■ RECORDS
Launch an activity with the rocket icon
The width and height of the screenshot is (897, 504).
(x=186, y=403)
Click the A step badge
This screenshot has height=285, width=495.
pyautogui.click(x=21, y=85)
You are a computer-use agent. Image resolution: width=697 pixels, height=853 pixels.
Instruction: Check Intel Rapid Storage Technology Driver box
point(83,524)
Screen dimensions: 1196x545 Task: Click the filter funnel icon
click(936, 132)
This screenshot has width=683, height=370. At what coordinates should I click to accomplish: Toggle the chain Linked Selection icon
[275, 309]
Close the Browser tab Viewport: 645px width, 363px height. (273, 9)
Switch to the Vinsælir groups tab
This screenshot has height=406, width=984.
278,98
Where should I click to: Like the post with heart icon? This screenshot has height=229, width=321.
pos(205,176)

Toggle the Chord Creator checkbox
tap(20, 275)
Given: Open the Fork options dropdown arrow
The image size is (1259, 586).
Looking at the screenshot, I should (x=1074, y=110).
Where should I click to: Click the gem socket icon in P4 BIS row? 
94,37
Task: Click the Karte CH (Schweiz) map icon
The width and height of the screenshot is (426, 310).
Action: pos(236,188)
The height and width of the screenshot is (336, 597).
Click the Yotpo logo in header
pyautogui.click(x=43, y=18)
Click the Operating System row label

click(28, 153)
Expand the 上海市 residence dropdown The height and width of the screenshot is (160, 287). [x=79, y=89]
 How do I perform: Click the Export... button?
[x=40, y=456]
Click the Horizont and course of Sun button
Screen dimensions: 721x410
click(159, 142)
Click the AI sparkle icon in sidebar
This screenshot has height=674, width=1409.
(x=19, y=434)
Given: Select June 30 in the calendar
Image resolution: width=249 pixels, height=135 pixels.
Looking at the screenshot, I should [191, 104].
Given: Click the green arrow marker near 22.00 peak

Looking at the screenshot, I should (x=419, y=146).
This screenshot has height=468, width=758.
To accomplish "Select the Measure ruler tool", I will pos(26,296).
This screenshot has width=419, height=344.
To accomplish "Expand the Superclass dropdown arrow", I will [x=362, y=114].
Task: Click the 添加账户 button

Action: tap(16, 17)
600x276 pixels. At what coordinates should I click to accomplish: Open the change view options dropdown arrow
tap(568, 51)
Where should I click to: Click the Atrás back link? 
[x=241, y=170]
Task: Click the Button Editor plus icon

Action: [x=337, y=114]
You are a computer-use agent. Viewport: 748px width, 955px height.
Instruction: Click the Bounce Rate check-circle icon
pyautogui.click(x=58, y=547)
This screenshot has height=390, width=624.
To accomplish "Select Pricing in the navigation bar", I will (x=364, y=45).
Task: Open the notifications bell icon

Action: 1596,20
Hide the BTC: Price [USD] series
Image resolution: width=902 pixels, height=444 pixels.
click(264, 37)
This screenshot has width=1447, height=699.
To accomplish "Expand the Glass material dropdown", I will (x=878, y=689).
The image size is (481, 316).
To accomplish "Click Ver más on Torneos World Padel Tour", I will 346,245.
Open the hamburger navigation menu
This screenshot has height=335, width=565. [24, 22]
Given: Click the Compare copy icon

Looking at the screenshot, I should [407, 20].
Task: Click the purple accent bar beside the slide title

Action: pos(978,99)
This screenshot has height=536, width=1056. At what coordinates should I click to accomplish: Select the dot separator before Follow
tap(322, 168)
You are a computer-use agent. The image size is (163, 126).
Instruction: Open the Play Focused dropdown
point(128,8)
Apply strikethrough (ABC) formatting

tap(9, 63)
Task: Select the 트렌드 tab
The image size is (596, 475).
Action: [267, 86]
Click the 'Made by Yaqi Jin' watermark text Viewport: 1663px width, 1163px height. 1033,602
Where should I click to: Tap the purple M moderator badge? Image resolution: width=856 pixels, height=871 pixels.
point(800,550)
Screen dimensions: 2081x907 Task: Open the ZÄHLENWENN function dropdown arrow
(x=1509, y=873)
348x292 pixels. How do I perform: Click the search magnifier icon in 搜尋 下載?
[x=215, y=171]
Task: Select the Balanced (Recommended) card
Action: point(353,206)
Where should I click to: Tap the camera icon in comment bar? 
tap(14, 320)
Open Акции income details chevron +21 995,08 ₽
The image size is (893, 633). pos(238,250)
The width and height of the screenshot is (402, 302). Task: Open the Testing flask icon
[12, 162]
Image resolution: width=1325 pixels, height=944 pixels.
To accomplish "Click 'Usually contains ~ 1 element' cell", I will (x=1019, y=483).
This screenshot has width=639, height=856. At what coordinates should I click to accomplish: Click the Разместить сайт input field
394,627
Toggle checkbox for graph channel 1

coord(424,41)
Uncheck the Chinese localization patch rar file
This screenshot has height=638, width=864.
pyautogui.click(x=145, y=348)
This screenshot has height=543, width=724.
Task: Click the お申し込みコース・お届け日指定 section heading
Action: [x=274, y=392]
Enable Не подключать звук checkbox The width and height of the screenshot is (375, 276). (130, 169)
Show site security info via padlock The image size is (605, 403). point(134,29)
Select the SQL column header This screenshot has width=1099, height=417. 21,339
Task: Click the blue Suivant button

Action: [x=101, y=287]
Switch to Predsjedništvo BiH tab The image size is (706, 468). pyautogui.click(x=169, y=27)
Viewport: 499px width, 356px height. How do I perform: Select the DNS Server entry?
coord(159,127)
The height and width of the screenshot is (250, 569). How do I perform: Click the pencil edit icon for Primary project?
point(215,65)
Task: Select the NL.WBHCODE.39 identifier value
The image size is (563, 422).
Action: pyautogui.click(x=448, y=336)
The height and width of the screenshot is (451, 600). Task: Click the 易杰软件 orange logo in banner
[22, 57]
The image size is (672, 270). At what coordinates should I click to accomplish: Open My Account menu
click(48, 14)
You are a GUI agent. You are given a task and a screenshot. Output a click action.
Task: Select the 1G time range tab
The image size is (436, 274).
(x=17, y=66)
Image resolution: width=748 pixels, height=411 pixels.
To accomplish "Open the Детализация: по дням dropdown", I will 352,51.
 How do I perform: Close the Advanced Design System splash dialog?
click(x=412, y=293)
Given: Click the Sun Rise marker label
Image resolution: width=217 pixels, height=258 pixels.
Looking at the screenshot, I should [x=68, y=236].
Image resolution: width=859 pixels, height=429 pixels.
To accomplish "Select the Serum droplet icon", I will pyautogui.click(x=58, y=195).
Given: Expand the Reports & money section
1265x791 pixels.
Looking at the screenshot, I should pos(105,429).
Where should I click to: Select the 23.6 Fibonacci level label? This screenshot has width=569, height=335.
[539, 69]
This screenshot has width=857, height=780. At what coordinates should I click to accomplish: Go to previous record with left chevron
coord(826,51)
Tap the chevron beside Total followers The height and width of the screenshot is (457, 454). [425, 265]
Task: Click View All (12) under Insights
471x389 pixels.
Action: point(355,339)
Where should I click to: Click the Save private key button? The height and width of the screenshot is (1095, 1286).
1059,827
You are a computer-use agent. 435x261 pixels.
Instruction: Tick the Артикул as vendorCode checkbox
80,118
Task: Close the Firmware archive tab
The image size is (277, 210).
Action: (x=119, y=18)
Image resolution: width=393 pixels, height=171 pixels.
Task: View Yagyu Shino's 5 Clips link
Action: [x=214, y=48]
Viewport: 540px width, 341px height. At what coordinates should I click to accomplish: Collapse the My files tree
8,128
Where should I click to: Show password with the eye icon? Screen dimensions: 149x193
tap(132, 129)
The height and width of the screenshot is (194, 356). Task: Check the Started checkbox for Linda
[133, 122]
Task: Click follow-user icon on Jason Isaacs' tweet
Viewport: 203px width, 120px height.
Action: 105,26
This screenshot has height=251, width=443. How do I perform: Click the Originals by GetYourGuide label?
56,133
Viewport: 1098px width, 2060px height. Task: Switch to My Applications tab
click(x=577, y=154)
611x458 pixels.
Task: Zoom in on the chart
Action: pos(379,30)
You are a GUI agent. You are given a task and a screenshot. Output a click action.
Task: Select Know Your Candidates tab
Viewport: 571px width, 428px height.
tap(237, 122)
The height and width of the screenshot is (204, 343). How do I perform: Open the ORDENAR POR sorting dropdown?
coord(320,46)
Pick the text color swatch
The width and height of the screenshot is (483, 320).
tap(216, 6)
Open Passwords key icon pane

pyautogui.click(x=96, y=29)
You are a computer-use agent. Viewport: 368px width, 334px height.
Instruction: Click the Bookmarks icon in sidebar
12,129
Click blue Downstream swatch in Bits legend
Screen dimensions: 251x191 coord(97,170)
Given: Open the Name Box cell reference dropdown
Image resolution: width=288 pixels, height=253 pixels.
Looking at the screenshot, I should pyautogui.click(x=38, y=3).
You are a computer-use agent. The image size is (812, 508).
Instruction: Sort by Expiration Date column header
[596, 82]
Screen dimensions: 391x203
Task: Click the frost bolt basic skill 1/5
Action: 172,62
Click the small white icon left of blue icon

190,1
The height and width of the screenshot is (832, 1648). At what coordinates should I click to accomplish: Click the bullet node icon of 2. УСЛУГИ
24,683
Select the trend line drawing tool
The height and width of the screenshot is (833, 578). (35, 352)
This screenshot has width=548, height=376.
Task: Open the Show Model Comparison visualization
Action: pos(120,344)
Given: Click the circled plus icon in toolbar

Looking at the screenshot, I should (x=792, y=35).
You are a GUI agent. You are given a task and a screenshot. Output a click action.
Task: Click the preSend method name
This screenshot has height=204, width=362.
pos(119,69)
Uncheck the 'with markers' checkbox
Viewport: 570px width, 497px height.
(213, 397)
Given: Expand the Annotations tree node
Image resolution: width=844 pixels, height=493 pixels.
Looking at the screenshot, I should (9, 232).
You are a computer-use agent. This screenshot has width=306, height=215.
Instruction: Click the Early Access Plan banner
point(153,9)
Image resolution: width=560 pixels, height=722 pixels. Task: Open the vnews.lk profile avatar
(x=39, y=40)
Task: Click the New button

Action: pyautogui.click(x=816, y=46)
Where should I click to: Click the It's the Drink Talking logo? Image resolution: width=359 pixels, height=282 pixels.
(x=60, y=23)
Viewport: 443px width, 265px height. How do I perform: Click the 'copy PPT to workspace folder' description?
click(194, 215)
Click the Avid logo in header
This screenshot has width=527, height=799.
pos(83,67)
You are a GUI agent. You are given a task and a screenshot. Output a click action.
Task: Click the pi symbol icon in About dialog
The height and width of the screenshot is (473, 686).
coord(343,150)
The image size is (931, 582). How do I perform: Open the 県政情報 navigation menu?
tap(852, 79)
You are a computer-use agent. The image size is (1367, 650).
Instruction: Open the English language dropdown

■ ASSIGNED TASK
What is wanted is an exact repeat of the lines from the one with "Given: Click the circled plus icon in toolbar" through the last line of the listing above, and no other text.

■ RESPONSE AREA
Given: Click the circled plus icon in toolbar

Looking at the screenshot, I should (x=792, y=35).
You are a GUI agent. You are given a task and a screenshot. Output a click action.
Task: Click the preSend method name
This screenshot has height=204, width=362.
pos(119,69)
Uncheck the 'with markers' checkbox
Viewport: 570px width, 497px height.
(213, 397)
Given: Expand the Annotations tree node
Image resolution: width=844 pixels, height=493 pixels.
Looking at the screenshot, I should (9, 232).
You are a computer-use agent. This screenshot has width=306, height=215.
Instruction: Click the Early Access Plan banner
point(153,9)
Image resolution: width=560 pixels, height=722 pixels. Task: Open the vnews.lk profile avatar
(x=39, y=40)
Task: Click the New button

Action: pyautogui.click(x=816, y=46)
Where should I click to: Click the It's the Drink Talking logo? Image resolution: width=359 pixels, height=282 pixels.
(x=60, y=23)
Viewport: 443px width, 265px height. How do I perform: Click the 'copy PPT to workspace folder' description?
click(194, 215)
Click the Avid logo in header
This screenshot has width=527, height=799.
pos(83,67)
You are a GUI agent. You are given a task and a screenshot. Output a click action.
Task: Click the pi symbol icon in About dialog
The height and width of the screenshot is (473, 686).
coord(343,150)
The image size is (931, 582). How do I perform: Open the 県政情報 navigation menu?
tap(852, 79)
You are a computer-use agent. The image size is (1367, 650).
Instruction: Open the English language dropdown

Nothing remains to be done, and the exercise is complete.